Beantwoord de volgende vragen met behulp van het tekstfragment.
1. Waar valt de blik van de ik-persoon niet veel later op, nadat een tekst de digitale brievenbus uit is?
2. Welke boodschap brengt een perfecte tekst volgens het fragment bij de lezer over?
3. Waarom is het woord ‘beeetje’ volgens het fragment fout?

* _TEKSTFRAGMENT_
──────────────────────────────

Berichten

Fouten in tekst: vergeeft je lezer je?

Het liefst schrijf ik perfecte teksten. Foutloos. Maar ook ik maak regelmatig fouten. Ik maak even snel iets af, en dan, hup, de digitale brievenbus uit. Niet veel later valt mijn blik precies op dat vergeten woord of die letter die daar niet moet staan. Zijn die fouten onvergefelijk?

Wat is eigenlijk een perfecte tekst?

Natuurlijk is dat een tekst zonder fouten. Maar een perfecte tekst is meer dan dat. Een perfecte tekst brengt precies die boodschap bij je lezer over die jij in gedachten had toen je hem schreef. Is dat voor elke lezer gelijk? Waarschijnlijk niet.

Dat brengt me op de vraag: ‘wat is fout’? Is het woord ‘beeetje’ fout, omdat ik één keer te veel de letter ‘e’ aansloeg? Ja, feitelijk gezien wel. Maar neemt mijn lezer me dat kwalijk?

──────────────────────────────

Opgeslagen gegevens

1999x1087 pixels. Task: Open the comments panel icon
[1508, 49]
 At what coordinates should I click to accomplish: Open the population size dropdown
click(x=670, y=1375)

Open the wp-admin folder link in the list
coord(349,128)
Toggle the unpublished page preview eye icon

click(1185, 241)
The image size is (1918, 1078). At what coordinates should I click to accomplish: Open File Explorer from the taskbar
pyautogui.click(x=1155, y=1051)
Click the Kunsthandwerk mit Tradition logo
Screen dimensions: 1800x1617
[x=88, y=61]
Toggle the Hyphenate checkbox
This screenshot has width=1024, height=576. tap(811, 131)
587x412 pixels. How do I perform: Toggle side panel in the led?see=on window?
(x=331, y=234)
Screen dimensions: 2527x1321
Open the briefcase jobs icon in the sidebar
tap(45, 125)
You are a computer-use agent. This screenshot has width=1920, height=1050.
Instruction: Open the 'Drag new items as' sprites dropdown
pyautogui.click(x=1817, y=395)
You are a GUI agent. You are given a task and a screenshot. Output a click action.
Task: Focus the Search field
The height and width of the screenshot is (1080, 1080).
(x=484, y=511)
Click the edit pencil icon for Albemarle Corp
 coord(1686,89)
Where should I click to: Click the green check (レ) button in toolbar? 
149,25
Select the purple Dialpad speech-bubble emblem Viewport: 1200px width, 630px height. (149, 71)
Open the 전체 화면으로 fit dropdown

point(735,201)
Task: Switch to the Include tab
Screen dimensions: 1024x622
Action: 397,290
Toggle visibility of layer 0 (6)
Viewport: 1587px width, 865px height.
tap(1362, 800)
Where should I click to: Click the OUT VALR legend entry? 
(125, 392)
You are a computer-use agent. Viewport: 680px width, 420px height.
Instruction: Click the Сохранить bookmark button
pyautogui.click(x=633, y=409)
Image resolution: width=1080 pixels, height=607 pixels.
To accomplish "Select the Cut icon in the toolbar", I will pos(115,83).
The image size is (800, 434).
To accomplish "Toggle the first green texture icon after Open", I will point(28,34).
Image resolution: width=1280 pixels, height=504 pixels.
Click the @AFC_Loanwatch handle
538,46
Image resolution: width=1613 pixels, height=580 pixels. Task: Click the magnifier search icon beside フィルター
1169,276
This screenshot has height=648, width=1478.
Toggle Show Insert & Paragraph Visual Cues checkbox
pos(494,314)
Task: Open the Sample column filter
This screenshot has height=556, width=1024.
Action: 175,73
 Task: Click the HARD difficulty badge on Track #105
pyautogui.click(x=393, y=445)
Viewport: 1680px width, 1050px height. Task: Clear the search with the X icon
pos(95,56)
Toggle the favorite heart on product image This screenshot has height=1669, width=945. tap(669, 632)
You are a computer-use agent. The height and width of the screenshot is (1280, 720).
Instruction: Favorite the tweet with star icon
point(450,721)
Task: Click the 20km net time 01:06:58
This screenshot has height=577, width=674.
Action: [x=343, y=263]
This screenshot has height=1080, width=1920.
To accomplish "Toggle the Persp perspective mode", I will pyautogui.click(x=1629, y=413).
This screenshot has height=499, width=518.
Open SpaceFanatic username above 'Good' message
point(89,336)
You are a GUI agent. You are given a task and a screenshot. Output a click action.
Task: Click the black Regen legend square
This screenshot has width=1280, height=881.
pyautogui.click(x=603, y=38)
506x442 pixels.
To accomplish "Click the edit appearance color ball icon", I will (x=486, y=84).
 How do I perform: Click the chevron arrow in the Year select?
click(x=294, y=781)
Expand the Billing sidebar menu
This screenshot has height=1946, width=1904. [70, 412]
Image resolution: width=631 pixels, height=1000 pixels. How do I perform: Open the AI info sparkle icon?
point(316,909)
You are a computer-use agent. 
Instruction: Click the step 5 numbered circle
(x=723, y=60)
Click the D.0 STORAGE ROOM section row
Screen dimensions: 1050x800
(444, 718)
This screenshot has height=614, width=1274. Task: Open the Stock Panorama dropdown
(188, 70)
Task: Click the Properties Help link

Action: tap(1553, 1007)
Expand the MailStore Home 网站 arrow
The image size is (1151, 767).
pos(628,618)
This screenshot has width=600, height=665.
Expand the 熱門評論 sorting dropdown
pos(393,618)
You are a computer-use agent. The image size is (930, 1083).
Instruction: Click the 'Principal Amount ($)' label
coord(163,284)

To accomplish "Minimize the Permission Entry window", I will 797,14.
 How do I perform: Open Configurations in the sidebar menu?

──────────────────────────────

* _VOLLEDIG ANTWOORD_
1. Op dat vergeten woord of die letter die daar niet moet staan.
2. Precies de boodschap die de schrijver in gedachten had bij het schrijven van de tekst.
3. Omdat de letter ‘e’ één keer te veel is aangeslagen.